No. 5, Humidor brings a tinge of normalcy to LoDo, April 26-May 2, 2002: Something funny was going on during the Rockies’ second homestand of the season. Balls weren’t rocketing off the bat with quite as much velocity, and outfielders were catching flyballs on the warning track instead of watching home runs fly over the wall.
During that six-game set, the Rockies swept three games from the Phillies (including a 4-1 victory with John Thomson on the mound) and three games from the Pirates (including back-to-back shutouts with Mike Hampton and Denny Neagle starting).
Former Denver Post Rockies beat writer Mike Klis figured something was up. Sure enough, he broke the story that the Rockies were storing baseballs in a humidor at Coors Field.
Statistics in 2007 illustrated how the humidor had altered “Coors Canaveral.” The number of home runs hit at Coors Field had dropped from 268 in 2001 (most in major league ballparks) to 185 in 2007 (ranking 10th). Runs overall were down as well, from 13.4 per game in 2001 to 10.6 in 2007.
No. 4, Dante Bichette’s frosty walk-off, April 26, 1995: The strike that wiped out the 1994 World Series had finally ended and Rockies fans were supercharged for the first game at their new ballpark. The first pitch was delivered at 5:38 p.m., the temperature was 42 degrees.
In the top of the 14th inning, Joe Orsulak’s RBI double put the Mets ahead, 9-8, setting the stage for Bichette’s heroics. With runners at first and second and one out, he stepped to the plate.

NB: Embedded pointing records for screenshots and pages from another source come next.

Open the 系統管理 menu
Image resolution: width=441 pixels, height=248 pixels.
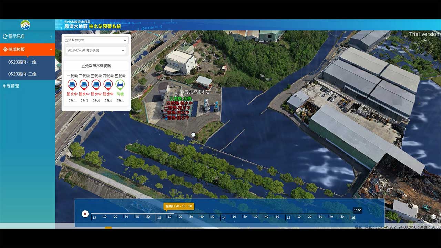[11, 86]
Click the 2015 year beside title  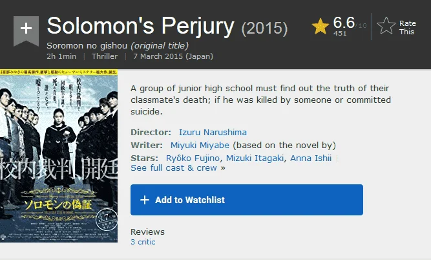(x=264, y=28)
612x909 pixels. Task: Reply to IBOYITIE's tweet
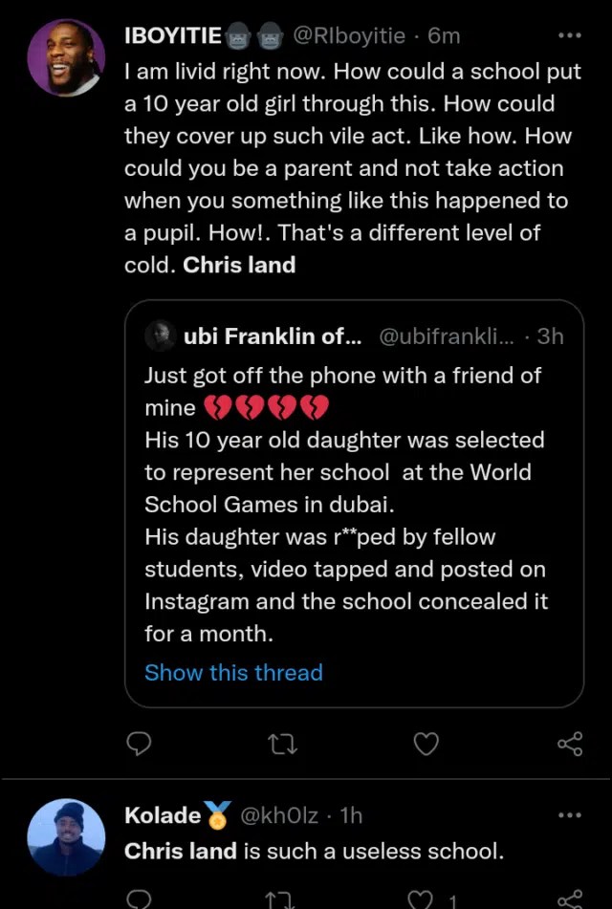pyautogui.click(x=139, y=744)
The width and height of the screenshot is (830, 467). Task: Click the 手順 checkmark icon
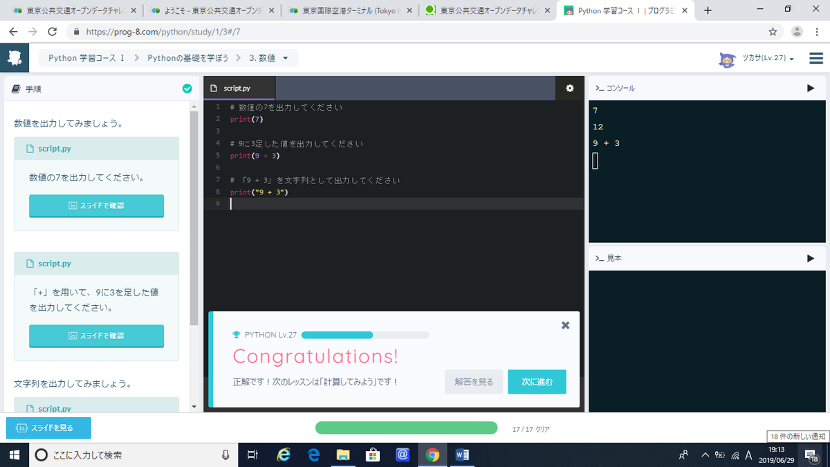187,89
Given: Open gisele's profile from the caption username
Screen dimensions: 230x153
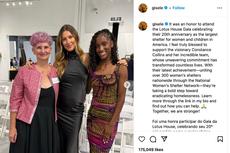Looking at the screenshot, I should click(158, 24).
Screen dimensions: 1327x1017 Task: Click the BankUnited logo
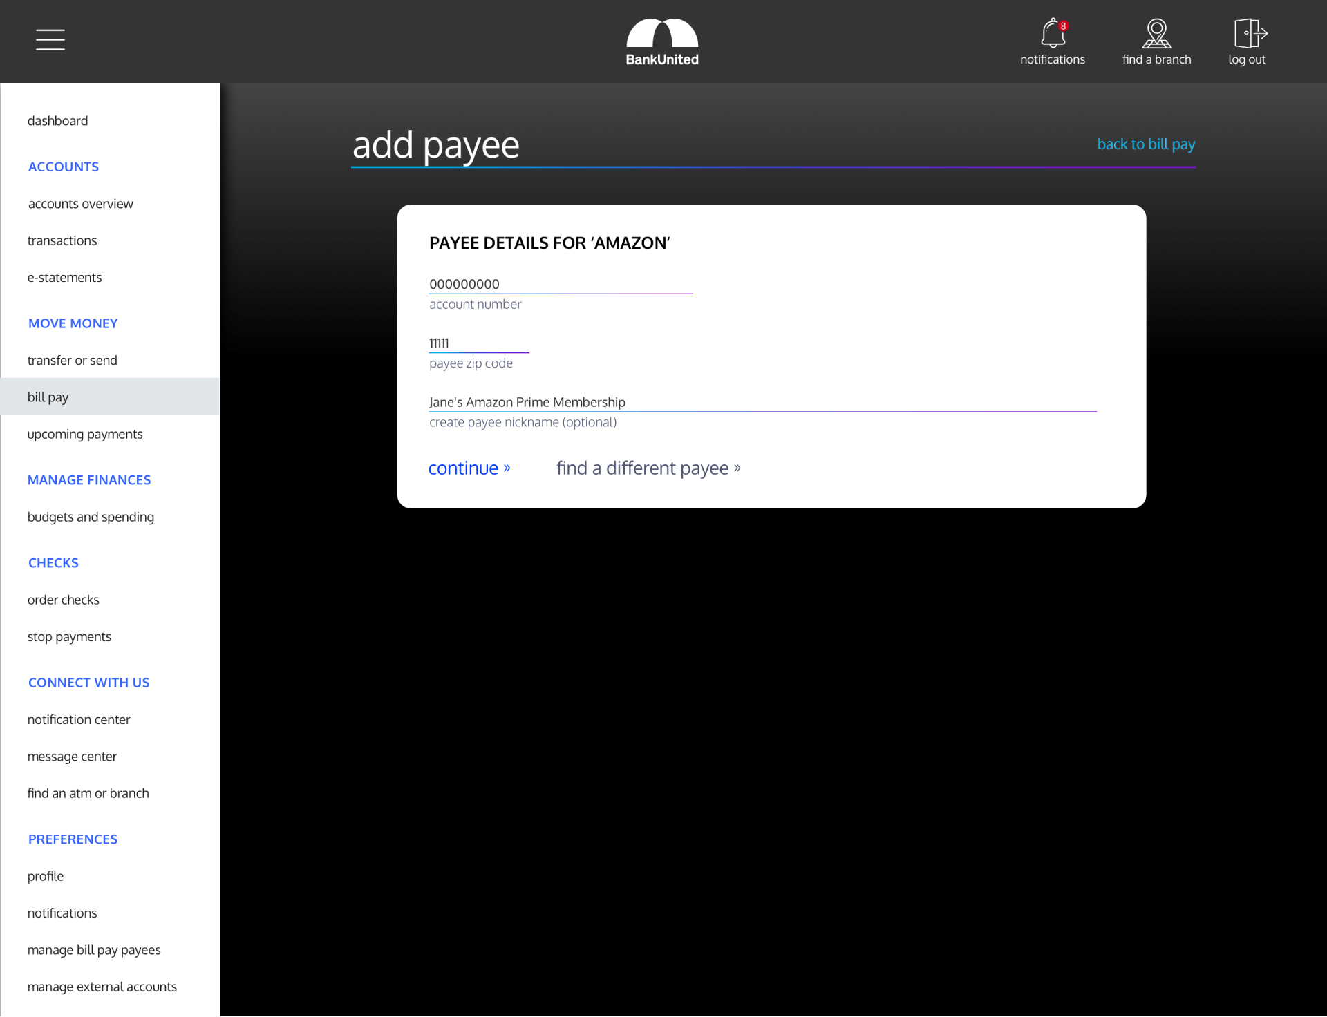point(662,42)
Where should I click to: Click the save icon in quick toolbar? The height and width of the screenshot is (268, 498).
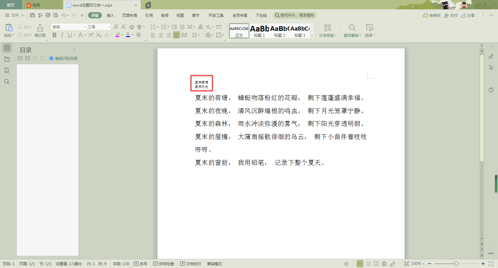(x=32, y=15)
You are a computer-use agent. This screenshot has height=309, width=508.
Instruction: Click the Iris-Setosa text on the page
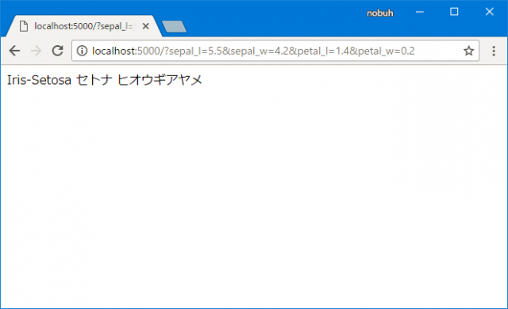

Bichette hammered a 2-1 pitch off left-hander Mike Remlinger.
The game was nationally televised by ESPN, with Jon Miller providing the play-by-play, and Joe Morgan the color commentary.
“A high drive, way back, and there’s the storybook ending for the Rockies!” Miller shouted as Bichette’s blast landed halfway up the bleachers in left-center field for Colorado’s 11-9 victory.